Neuronal turnover in the hippocampus is now accepted to be a remarkably dynamic phenomenon. The survival of hippocampal neurons is exquisitely sensitive to many environmental stimuli, but this brain structure also shows an extraordinary capacity for regeneration. Two recent papers in the European Journal of Neuroscience report on the two faces of turnover — neuronal birth and death.

A fascinating observation about hippocampal neurogenesis is that physical exercise, such as running, can stimulate the birth of new neurons. In the first study, Fabel et al. explored possible mechanisms behind the effect of exercise and reported on the obligatory involvement of peripheral vascular endothelial growth factor (VEGF).

The circulating levels of VEGF increase after exercise, and the authors wondered whether this factor might mediate the stimulatory effect of physical activity on neurogenesis. They therefore tested the effect of VEGF on rat hippocampal progenitor cells in vitro and found that indeed it had a mitogenic effect. However, when looking at whole animals, Fabel et al. did not find that exercise induced the transcription of VEGF in the hippocampus, hinting at the possibility that circulating VEGF was the molecule responsible for the effect on neurogenesis.

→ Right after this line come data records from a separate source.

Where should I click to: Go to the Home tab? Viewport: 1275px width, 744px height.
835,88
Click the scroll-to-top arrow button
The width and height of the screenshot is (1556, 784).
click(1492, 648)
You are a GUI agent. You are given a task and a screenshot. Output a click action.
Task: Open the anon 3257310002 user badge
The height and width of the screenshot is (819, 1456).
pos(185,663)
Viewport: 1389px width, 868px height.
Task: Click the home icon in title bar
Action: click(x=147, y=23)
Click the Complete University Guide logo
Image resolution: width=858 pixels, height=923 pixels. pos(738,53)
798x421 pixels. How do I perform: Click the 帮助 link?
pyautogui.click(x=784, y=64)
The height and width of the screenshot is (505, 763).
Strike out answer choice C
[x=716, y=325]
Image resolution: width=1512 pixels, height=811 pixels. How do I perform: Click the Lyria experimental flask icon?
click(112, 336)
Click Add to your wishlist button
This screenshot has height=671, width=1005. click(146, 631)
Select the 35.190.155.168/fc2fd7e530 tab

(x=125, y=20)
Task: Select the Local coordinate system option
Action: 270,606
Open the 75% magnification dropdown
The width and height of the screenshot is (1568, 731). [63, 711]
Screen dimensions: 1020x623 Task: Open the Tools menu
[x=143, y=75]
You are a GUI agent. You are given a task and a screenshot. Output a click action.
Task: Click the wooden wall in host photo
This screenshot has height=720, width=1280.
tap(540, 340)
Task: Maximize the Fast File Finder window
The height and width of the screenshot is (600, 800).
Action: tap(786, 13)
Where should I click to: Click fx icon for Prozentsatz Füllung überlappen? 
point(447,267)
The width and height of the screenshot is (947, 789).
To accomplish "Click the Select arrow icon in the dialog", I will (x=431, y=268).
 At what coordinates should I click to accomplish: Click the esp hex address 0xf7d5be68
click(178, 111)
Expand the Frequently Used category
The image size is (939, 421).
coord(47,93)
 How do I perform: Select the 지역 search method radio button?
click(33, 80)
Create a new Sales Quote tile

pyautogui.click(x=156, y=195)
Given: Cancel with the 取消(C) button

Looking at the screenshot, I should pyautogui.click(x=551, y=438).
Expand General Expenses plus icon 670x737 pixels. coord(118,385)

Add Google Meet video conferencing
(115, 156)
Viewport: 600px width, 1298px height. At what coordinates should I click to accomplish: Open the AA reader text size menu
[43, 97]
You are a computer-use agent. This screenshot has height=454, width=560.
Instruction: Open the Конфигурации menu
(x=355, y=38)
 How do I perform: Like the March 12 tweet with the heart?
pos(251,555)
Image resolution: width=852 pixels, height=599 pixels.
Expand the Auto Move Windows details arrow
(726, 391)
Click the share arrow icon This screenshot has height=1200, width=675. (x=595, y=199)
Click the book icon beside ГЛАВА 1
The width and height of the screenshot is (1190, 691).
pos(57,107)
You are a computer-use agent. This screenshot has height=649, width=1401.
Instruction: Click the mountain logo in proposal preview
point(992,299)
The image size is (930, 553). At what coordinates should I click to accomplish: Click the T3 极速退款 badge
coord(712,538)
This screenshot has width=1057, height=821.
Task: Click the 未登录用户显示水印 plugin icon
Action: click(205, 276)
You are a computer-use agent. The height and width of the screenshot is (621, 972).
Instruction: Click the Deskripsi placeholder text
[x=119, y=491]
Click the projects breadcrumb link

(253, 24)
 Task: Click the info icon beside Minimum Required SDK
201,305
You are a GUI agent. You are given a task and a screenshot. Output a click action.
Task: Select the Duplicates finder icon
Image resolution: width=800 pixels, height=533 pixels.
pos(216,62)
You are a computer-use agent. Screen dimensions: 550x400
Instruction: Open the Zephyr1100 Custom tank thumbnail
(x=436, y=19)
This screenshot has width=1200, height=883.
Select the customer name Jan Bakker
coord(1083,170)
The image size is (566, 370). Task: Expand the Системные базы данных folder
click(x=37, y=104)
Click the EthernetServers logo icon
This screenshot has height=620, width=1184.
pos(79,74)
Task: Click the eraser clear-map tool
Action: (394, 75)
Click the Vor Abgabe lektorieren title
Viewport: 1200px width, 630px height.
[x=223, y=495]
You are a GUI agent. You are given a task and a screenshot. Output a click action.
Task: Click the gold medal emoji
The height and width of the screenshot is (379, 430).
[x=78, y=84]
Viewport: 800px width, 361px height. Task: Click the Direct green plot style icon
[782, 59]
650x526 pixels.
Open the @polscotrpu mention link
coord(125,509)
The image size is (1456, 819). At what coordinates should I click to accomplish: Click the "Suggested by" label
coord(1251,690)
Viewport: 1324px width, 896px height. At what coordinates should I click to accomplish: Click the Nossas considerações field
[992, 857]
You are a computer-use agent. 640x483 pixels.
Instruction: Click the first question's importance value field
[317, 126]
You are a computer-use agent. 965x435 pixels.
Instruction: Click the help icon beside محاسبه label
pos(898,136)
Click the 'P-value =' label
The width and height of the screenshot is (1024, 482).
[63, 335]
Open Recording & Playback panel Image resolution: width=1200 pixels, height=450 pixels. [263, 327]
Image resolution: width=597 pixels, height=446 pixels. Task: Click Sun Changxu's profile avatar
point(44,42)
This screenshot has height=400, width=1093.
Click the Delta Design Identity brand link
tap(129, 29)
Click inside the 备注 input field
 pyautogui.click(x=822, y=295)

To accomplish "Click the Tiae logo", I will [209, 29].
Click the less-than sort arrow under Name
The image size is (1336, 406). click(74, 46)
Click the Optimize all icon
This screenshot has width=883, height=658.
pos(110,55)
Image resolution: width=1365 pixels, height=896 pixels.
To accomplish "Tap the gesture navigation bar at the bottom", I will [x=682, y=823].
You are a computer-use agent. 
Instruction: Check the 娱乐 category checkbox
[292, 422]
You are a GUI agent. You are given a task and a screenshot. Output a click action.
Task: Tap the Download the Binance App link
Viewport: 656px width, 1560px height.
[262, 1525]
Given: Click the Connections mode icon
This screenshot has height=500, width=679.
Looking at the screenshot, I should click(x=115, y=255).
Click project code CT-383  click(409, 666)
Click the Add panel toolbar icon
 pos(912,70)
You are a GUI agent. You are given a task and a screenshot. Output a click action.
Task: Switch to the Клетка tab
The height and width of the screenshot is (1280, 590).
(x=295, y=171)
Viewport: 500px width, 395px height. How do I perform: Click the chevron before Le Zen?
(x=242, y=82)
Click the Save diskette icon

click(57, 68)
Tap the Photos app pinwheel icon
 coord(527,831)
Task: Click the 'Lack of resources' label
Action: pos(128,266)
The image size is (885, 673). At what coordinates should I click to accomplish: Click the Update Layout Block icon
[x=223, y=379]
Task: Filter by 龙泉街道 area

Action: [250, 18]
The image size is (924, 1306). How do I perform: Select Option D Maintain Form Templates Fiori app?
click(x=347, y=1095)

To test this idea, the authors blocked the action of peripheral VEGF using a viral vector that produced a VEGF antagonist incapable of crossing the blood–brain barrier. They found that such a manipulation abrogated the exercise-induced production of new neurons but, remarkably, did not affect basal neurogenesis in control animals. This result indicates that different, independent mechanisms can control neurogenesis, and that peripheral factors can act separately from the central networks that regulate the production of new nerve cells. The precise way in which VEGF controls exercise-induced neurogenesis remains to be elucidated.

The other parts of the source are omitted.